Much has been written about “fairness opinion” due to the financial manipulations among companies such as Enron, Tyco and others. The conflict in the use of fairness opinion was (and is) that an investment banking firm not only handled the sale of a company, but also got paid for doing a fairness opinion. For example, when the Bank of America decided to buy Boston’s Fleet bank, B of A paid the investment banking firm of Goldman Sachs $3 million as a retainer, $5 million for a fairness opinion, and was prepared to pay a success fee of $17 million if the deal actually was completed.
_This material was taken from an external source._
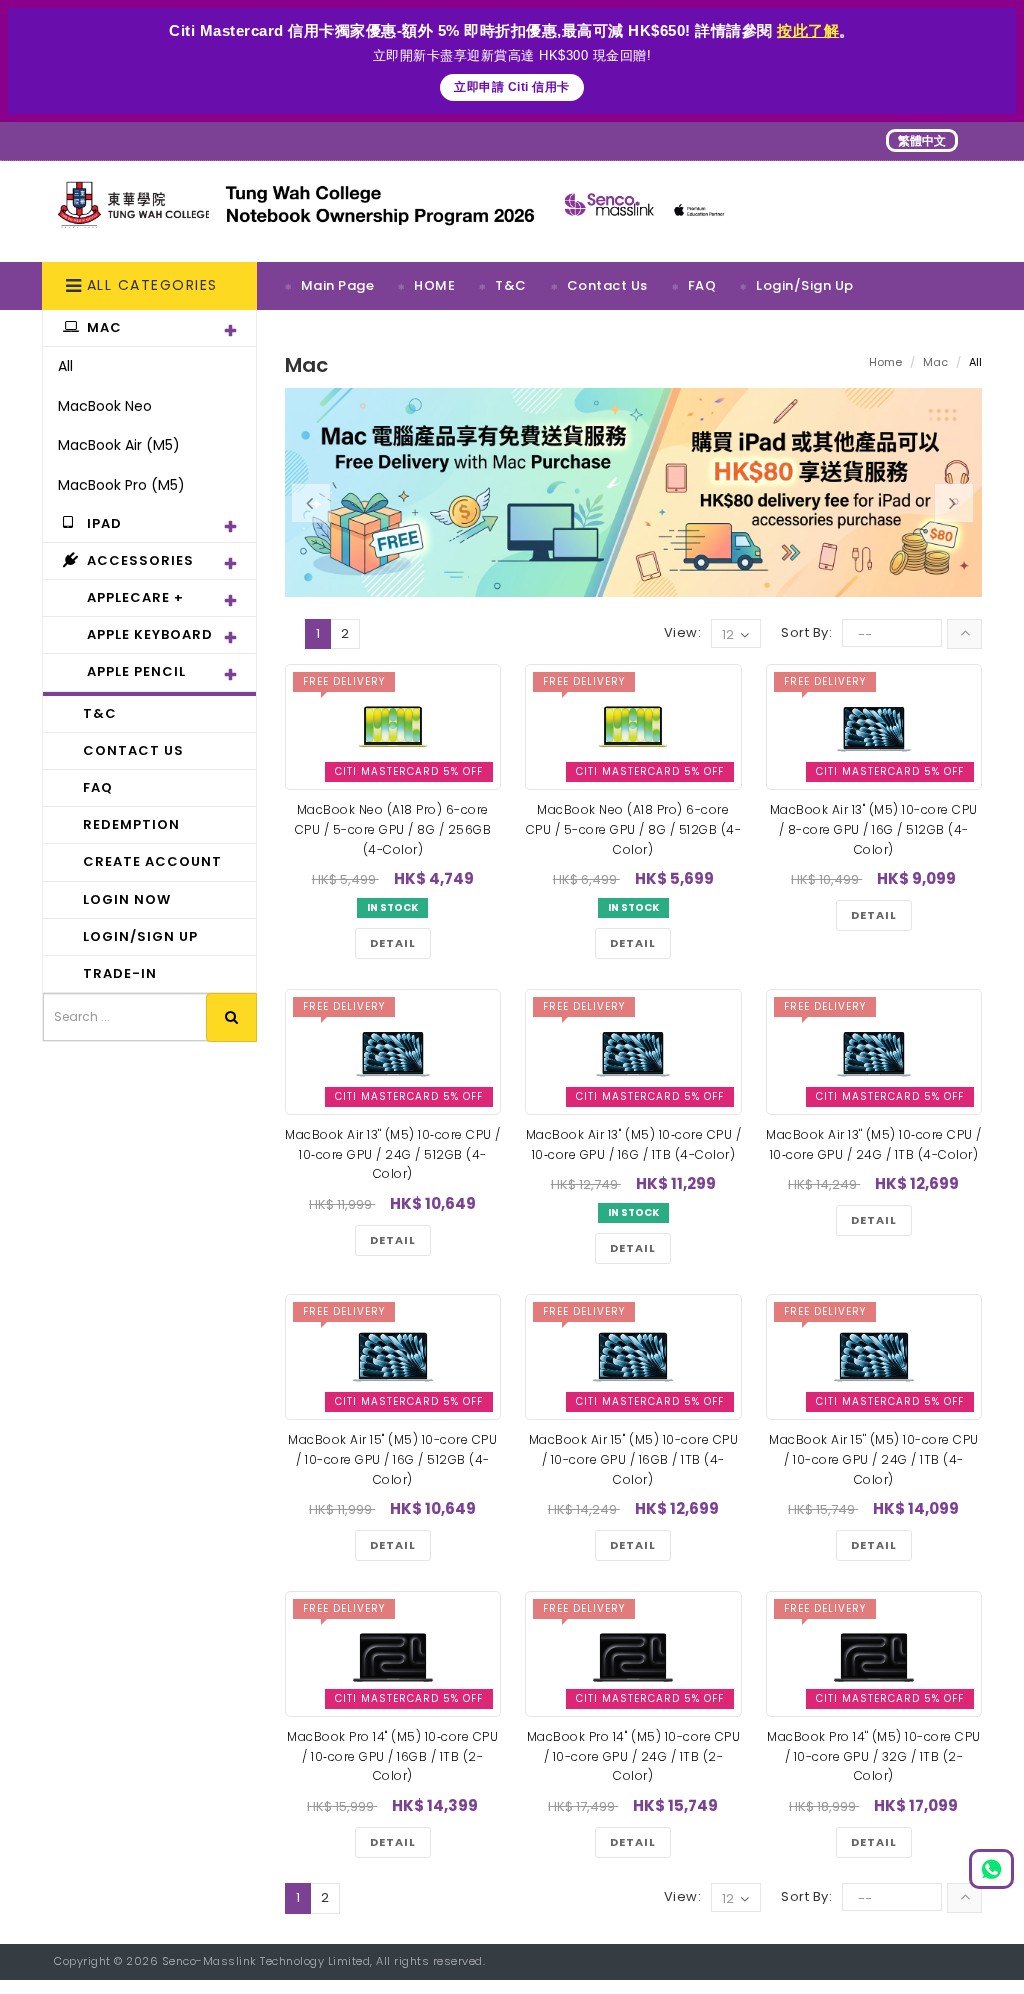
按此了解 (808, 30)
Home (885, 362)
Keep in mind that a fairness opinion is prepared by one or more financial experts, or by a firm, to protect the shareholders; in other words, to assess whether or not the deal is fair to the real owners of the business. It also protects the officers and board of directors from shareholders who feel that their company is paying too much for the business being acquired. It is also apparent, from the example above, that the investment banking firm makes money, and a lot of money, through the entire purchase from beginning to end. They don’t have much of an incentive to really come in with a “fair” fairness opinion. However, regulators are looking at this obvious conflict of interest very seriously, and changes in the current regulations are almost sure to happen with full disclosure being only the first step.
So, how does all of this impact the privately held company? It is vital that an owner of a privately held company who has minority or family shareholders should also seek a fairness opinion. It may not have to be done by an investment banking firm and probably shouldn’t be prepared by the owner’s accounting firm, for the same reasons outlined above. A third party evaluation should be done to insure that a minority owner doesn’t come out of the woodwork and claim that the business was sold for much less than it is worth – at least according to the dissident shareholder.
A professional intermediary can be an excellent resource in the preparation of a fairness opinion for the privately held company. They can provide several valuation professionals and/or firms and also assist in the gathering of the necessary financial records. Generally speaking, a fairness opinion is prepared after the selling price is agreed upon. In the sale of a privately held company, the price may fluctuate throughout the negotiations, but a third party valuation can set the bar. And, it’s very possible that using a business intermediary to market the business will bring a price above the valuation, pleasing everyone.